What Should My Parrot Be Eating? An Introduction to the Parrot Diet

If you are new to having a parrot in your life, you probably have some questions regarding the proper parrot diet for your new life companion. Something important to note is that parrots are flock animals in the wild and even when they are domesticated that behaviour remains true. The only difference there is that your domesticated parrot sees you as their flock and naturally that makes them want to eat what you eat – you have probably noticed this behaviour already.

Obviously your parrot will not be very healthy if they are eating a human diet and will certainly have major health issues as a result of excess fats and a lack of necessary vitamins and minerals. It might take a little patience to get your parrot to eat the proper bird pellets, but it is up to you to teach your parrot to eat the proper diet. You also want to keep in mind where your parrot originates from. Australian desert parrots are a bit more hearty than their cousins the Indian Ringneck and Alexandrine parrots who originate in Asia and are accustomed to a diet with more fats and fruits since they are canopy birds.

When many people new to parrots think of parrot food, they probably think that sunflower seeds are a staple – that couldn’t be further from the truth. Yes, your parrot will likely favour sunflower seeds and pick them out of just about any bird feed that you give them, but domesticated parrots aren’t known for their brilliant dietary decision making. The problem with sunflower seeds is their very high fat content at close to or above 50%, which makes them very attractive and palatable to your parrot. After all, it makes them feel satisfied or “full” compared to seeds that have a higher amount of protein, vitamins and minerals. So sunflower seeds are high on the list of what not to feed Indian Ringnecks or Alexandrine Parrots. Diet for any parrot should keep sunflower seeds to a minimum as sunflower seeds for birds are the equivalent of feeding your kids McDonalds – your child may love it, but what are the costs to their health?

So with all of that out of the way you may be wondering what can birds eat? Not to worry, there are a number of healthy foods that your parrot will love. It is highly recommended that your parrot’s diet is composed of pellets (formulated diet), seeds, fruits and some vitamin and mineral supplements where necessary.

Pellets should make up for around 80% of your Indian Ringneck parrot diet and the same goes for most other types of parrots. Getting your parrot to convert to a pelleted diet needs to happen under your supervision, but once they take to it – as long as they also get a fair amount of tasty seeds and fruits – your parrot will thrive. There are a number of commercially available brands that specialise in nutritionally balanced bird pellets.

Seeds are also a necessary component of the diet for parrot health. Though Asiatic parrots can have some sunflower seeds in their diet, it is best to keep them to a minimum. If you are looking for a good bird mix we recommend Breeders Choice. Their small parrot mix has just the right amount of what your parrot needs and still provides a little of their favourite decadent sunflower seeds. Asiatic parrots can also be given nuts such as almonds, hazelnuts and walnuts but it is not recommended to feed the peanuts. You want to keep these nuts in nicely sealed containers in the refrigerator to keep them fresh. Keep in mind that the Eclectus parrots diet is going to be slightly different then the Indian Ringneck diet as they are native to Australia and should be fed more native seeds and fruits such as figs and other native berries.

Fruits are where the fun is for your parrot. They can be offered a wide array of seasonal fruits that will both be healthy and improve your parrots overall happiness. You should keep a good amount of fresh fruits around such as grapes, apples, kiwi fruit, lychee, banana, melons, oranges, strawberries and more.

We hope this beginners guide on what to feed parrots will help you understand your little companion a little better. Knowing what parrots eat, or at least should eat, to stay healthy will make sure that your life companion lives a long and fruitful life.

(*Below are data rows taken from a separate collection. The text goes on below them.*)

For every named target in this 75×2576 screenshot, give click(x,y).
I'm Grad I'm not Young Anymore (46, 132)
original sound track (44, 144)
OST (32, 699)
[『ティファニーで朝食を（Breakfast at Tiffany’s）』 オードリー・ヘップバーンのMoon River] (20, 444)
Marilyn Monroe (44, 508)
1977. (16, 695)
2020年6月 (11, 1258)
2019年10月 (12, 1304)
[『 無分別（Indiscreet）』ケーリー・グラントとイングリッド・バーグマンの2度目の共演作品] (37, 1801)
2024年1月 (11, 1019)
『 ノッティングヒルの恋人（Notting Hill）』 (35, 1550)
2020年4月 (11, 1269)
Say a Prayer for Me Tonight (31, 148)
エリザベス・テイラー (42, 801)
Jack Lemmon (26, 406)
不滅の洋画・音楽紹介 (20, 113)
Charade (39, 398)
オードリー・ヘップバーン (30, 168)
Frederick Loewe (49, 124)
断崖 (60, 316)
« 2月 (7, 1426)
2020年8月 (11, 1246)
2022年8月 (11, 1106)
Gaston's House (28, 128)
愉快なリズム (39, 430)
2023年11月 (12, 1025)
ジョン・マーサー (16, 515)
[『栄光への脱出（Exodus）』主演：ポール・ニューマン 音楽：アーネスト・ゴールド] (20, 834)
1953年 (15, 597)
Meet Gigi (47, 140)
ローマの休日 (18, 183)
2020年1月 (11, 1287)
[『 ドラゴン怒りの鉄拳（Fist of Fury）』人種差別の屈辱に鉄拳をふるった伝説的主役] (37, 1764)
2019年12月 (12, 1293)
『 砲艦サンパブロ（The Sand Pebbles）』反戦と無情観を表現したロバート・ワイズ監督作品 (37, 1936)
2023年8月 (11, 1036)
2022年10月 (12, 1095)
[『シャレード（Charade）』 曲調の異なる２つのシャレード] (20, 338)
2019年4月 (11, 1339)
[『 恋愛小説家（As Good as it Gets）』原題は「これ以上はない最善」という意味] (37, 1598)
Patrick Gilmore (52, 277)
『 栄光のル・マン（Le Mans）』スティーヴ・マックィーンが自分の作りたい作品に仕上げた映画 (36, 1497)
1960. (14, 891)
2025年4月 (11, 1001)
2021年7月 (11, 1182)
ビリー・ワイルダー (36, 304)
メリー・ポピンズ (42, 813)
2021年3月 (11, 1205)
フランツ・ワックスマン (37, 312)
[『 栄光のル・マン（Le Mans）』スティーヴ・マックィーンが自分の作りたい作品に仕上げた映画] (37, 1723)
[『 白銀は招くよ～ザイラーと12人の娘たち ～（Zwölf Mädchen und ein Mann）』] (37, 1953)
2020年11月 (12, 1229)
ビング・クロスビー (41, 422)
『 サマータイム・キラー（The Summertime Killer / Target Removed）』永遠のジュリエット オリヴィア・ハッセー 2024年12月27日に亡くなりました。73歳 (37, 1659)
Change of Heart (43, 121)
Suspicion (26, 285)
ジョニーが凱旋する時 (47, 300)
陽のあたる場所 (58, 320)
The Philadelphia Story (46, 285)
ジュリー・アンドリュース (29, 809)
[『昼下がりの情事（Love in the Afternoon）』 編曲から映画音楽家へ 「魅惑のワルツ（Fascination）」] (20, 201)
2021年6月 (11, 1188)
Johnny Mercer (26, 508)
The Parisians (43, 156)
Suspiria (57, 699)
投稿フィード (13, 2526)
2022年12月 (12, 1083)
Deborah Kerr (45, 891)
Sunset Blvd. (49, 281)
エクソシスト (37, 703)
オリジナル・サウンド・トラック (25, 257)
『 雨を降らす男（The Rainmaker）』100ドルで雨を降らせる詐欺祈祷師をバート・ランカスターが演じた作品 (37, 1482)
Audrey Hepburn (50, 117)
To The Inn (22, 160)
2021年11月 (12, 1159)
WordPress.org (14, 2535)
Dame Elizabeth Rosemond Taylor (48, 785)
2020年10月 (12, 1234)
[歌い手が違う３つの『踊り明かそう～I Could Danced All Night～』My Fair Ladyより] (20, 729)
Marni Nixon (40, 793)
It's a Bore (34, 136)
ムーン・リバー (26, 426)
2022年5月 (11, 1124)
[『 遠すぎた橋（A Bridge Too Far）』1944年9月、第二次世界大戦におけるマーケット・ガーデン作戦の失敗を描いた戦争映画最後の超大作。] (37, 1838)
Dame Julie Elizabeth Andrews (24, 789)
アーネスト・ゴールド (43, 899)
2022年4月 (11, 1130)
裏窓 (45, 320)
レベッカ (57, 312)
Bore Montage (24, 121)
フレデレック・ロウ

We will post another article diving deeper into the subject and touch on vitamins and minerals as well as grazing foods and much more soon. For more information on parrot diet and other topics such as recommended lorikeet food feel free to browse our article section. If you have any questions please contact us!

FAQs

Are the rounded dowels sold in pet stores okay for my bird?

No, bird vets recommend that your bird has a number of wild and natural branches to perch on. They have a natural instinct to chew on branches, so knobby branches with plenty of bark are the best bet for proper bird health.

What type of vet takes care of birds?

Bird vets are often referred to as avian veterinarians. It is common for an avian veterinarian to also look after other exotic pets such as reptiles, amphibians, arachnids and even insects. Pets that are considered exotic range from tortoises and pythons to guinea pigs and various species of lizards.

Do birds need vaccinations?

The short answer is yes. You should consult your local bird vet about what vaccines your avian companion may need in order to live a long and healthy life. A chicken will require different vaccinations to that of a parrot – an avian vet will know exactly which vaccinations are required. Vaccinations are important not just for the health of your feathered friend, but for any other bird they may encounter.

Do most vets see birds?

It is best to bring your bird to an avian vet, even if it requires some extended travel. Whilst many veterinarians will likely see your bird for a check up, it is best to make an appointment with a specialised bird vet to make sure your avian companion gets the best treatment and stays in the best health.